» **YOUR ASSIGNMENT**
When you reach the line containing "Nathan Maulorico, SOC (76, 24)" in the records below, start copying exactly, and stop once you have copied the line containing "Einstellungen (59, 2525)".

[Opening DATA FOR REVIEW section]

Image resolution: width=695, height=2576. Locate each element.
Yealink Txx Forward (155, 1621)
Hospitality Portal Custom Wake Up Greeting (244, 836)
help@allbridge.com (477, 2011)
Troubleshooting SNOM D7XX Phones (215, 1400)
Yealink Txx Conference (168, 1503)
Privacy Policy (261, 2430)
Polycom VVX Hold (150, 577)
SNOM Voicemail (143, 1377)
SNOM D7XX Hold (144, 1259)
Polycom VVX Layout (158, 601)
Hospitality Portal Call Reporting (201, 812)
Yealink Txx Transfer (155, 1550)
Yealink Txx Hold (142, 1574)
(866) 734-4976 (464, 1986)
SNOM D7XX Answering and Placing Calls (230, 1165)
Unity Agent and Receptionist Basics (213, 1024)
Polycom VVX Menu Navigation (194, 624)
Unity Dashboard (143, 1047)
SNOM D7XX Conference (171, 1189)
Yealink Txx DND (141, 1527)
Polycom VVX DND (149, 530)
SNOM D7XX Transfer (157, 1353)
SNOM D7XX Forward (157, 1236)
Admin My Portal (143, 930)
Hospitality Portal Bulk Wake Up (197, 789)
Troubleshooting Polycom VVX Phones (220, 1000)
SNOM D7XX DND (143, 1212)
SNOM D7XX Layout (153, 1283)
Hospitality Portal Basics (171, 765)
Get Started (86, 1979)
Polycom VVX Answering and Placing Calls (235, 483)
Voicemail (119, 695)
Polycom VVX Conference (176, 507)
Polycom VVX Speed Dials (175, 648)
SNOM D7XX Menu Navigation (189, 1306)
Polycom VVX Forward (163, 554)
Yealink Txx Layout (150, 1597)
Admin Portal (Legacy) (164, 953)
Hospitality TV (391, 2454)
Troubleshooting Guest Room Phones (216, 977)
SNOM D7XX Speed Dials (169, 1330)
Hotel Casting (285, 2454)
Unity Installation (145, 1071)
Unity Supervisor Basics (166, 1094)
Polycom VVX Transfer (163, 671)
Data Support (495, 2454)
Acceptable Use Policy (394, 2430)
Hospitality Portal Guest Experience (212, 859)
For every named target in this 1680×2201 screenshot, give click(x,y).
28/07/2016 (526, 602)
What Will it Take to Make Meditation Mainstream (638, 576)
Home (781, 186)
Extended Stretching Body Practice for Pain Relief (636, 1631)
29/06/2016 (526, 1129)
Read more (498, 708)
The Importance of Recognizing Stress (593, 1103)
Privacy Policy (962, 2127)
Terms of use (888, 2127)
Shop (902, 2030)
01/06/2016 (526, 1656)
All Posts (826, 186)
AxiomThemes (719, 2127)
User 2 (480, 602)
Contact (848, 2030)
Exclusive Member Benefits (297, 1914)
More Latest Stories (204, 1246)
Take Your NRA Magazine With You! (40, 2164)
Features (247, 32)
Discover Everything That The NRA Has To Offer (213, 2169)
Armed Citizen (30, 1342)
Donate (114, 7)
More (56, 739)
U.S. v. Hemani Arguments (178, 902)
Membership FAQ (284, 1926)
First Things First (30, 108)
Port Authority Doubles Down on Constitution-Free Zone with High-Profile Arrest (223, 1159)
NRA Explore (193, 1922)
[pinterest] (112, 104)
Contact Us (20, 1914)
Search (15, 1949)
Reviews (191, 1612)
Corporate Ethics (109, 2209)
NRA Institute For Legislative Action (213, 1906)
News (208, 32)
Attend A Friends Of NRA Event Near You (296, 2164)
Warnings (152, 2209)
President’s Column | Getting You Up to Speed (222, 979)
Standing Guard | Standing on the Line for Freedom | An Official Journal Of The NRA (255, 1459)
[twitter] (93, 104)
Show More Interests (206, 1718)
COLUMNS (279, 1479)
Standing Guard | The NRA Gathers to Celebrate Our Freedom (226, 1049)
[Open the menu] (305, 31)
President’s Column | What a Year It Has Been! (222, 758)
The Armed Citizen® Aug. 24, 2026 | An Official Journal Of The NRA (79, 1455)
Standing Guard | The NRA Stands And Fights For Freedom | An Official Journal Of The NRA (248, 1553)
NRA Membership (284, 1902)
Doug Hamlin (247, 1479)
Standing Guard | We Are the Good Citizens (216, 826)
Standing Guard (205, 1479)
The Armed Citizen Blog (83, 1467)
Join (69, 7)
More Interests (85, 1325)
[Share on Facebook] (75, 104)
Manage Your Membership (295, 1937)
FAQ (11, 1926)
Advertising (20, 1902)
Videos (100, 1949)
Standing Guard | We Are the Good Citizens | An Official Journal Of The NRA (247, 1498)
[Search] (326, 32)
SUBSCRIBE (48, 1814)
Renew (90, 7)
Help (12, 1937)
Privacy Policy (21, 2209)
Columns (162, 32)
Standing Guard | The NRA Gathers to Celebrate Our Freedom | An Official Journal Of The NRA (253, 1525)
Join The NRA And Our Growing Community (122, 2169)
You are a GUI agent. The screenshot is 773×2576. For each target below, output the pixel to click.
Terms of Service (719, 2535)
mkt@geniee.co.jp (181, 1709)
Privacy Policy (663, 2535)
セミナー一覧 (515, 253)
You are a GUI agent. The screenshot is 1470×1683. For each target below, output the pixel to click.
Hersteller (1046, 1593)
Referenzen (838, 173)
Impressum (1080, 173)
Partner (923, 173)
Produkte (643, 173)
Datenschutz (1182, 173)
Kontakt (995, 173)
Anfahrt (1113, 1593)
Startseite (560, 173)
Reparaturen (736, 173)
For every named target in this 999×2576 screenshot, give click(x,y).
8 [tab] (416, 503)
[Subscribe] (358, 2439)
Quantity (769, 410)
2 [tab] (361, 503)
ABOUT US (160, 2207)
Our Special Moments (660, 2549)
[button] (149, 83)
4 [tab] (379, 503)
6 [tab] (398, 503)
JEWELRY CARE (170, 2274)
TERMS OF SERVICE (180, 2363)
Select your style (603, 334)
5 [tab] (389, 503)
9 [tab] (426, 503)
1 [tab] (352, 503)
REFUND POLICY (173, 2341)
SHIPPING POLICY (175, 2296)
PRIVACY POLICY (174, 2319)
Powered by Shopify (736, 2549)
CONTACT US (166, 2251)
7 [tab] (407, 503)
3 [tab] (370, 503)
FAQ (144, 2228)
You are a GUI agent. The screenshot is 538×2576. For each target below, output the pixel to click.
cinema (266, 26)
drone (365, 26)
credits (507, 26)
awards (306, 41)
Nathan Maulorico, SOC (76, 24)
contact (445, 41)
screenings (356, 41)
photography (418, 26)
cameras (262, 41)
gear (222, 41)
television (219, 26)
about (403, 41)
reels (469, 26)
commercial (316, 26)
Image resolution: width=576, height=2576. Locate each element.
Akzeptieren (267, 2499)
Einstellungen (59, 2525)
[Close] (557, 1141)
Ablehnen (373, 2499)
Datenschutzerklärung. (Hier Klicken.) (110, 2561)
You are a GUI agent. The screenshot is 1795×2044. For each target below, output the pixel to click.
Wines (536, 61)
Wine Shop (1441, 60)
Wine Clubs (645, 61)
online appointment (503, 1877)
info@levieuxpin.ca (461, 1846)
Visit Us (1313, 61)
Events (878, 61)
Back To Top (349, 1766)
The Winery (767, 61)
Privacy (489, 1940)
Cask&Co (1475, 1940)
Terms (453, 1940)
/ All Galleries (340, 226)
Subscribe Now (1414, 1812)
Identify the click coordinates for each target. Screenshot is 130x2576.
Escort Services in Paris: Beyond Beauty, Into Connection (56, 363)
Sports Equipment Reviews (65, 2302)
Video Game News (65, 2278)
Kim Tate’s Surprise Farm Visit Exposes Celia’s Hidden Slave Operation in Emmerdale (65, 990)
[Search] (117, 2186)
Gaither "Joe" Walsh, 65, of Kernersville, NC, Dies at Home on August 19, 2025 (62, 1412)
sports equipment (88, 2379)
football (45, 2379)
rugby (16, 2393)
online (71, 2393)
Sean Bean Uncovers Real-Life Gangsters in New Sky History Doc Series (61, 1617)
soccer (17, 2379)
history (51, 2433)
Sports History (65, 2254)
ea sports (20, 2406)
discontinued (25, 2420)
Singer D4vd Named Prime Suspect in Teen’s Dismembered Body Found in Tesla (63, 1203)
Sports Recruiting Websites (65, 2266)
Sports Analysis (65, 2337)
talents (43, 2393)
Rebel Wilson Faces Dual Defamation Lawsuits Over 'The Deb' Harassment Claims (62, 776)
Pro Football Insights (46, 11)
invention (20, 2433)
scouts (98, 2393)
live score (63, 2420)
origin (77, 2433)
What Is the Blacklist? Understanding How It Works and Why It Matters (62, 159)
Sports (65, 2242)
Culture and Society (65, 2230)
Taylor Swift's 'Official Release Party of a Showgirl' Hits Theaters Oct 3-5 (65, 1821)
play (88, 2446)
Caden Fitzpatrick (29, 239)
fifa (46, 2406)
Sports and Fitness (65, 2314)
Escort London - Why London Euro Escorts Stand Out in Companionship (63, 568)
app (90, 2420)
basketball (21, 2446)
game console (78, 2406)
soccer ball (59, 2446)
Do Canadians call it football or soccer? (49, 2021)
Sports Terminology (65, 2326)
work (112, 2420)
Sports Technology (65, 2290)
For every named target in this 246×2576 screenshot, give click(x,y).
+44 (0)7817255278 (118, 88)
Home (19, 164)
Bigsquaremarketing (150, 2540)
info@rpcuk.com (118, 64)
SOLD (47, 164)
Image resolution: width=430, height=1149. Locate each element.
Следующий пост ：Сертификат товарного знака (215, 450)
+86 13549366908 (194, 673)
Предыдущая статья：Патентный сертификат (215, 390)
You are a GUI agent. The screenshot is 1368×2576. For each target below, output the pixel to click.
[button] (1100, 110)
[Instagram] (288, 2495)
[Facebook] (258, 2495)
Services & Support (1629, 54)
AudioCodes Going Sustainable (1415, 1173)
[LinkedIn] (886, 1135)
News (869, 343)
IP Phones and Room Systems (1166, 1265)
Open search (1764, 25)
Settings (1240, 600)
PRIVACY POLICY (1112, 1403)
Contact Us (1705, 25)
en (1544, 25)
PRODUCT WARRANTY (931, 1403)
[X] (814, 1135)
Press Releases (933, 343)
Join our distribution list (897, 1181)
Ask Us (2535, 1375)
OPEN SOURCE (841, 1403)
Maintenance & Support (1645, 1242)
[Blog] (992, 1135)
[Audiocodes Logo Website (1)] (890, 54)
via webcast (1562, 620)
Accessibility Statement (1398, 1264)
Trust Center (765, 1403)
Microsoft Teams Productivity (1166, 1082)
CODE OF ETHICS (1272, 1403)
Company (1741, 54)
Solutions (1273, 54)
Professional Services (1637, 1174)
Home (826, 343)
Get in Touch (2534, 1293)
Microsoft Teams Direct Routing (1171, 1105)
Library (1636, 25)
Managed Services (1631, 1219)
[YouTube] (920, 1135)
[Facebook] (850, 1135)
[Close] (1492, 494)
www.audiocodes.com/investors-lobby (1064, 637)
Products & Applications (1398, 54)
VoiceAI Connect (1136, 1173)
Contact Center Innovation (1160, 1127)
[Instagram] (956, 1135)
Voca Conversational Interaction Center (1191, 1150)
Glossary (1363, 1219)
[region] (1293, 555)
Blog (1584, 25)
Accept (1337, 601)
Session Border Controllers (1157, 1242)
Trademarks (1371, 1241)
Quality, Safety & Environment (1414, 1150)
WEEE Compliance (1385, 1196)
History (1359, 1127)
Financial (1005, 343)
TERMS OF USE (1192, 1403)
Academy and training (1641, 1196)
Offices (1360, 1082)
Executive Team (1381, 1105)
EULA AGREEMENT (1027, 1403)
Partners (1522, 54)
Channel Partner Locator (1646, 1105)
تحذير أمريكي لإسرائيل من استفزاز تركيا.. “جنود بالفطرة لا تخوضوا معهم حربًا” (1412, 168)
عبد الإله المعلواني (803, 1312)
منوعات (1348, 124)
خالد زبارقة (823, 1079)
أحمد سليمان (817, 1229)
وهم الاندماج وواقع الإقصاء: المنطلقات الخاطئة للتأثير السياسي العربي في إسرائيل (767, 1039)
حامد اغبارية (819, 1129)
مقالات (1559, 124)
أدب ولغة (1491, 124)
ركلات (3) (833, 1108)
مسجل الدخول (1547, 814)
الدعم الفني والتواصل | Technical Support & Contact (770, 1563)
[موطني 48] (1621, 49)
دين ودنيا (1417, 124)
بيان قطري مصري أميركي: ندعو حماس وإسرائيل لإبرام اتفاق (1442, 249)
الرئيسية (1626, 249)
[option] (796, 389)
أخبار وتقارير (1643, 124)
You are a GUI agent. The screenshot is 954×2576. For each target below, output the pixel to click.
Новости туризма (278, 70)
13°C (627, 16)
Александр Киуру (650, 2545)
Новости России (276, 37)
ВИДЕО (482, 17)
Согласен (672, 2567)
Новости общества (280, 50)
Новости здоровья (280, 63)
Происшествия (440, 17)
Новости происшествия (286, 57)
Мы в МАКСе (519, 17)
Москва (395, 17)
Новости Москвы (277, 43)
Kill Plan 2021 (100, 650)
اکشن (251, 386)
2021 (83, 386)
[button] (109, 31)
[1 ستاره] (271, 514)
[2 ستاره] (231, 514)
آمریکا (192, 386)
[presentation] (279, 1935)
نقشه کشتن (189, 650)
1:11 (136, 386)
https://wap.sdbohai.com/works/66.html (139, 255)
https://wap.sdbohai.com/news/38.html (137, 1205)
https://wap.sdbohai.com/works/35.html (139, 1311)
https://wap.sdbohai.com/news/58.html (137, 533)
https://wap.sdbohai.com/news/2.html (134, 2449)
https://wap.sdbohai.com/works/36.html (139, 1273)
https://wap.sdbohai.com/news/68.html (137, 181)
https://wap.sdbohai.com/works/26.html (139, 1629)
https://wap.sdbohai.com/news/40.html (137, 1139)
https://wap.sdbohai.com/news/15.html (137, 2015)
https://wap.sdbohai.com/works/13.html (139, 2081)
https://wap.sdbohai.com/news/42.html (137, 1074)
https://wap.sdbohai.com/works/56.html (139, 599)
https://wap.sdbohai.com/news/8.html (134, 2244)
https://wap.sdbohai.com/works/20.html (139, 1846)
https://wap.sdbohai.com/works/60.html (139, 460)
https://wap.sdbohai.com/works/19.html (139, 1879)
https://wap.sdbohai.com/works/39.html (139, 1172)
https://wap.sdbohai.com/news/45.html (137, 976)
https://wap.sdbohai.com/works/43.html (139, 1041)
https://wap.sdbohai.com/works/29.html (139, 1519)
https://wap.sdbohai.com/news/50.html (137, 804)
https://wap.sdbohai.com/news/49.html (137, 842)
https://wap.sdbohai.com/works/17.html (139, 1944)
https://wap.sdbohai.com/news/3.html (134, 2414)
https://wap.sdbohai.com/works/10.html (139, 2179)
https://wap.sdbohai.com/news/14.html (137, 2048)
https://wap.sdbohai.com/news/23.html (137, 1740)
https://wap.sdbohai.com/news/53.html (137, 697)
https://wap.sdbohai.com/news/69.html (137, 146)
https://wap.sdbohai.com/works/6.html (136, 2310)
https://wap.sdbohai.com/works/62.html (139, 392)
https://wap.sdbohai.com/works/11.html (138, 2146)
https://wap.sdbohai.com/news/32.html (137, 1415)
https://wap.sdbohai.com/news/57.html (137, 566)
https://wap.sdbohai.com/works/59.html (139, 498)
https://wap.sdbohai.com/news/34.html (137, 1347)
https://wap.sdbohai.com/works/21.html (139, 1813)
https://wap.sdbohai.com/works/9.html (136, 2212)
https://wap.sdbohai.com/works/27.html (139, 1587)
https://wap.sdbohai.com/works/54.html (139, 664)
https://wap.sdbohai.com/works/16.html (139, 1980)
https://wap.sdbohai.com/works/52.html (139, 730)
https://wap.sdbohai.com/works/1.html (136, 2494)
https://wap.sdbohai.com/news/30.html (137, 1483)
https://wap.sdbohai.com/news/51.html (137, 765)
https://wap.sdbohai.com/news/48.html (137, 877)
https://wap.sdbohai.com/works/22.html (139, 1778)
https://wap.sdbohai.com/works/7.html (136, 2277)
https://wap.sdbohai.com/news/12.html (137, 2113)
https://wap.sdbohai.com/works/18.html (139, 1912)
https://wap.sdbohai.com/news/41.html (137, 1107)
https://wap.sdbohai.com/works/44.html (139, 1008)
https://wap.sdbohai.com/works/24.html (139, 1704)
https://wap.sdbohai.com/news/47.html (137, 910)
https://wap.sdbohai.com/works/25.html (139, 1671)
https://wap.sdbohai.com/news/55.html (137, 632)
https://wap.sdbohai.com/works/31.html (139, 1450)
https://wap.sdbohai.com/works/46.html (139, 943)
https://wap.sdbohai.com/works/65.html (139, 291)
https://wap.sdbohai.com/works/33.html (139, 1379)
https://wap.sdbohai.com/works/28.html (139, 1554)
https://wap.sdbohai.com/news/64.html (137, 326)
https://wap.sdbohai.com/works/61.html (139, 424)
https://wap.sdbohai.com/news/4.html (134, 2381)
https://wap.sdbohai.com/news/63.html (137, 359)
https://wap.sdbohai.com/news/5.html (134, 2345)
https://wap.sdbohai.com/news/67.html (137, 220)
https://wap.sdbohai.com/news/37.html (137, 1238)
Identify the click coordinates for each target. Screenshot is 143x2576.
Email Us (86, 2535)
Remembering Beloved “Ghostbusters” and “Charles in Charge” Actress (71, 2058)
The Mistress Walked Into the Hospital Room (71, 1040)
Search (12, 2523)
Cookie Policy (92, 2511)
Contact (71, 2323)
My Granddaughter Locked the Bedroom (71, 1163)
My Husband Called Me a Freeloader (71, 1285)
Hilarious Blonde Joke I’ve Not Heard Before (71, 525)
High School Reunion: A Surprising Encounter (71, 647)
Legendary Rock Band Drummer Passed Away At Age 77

[Closing DATA FOR REVIEW section]

» **ANSWER SECTION**
Nathan Maulorico, SOC (76, 24)
contact (445, 41)
screenings (356, 41)
photography (418, 26)
cameras (262, 41)
gear (222, 41)
television (219, 26)
about (403, 41)
reels (469, 26)
commercial (316, 26)
Image resolution: width=576, height=2576. Locate each element.
Akzeptieren (267, 2499)
Einstellungen (59, 2525)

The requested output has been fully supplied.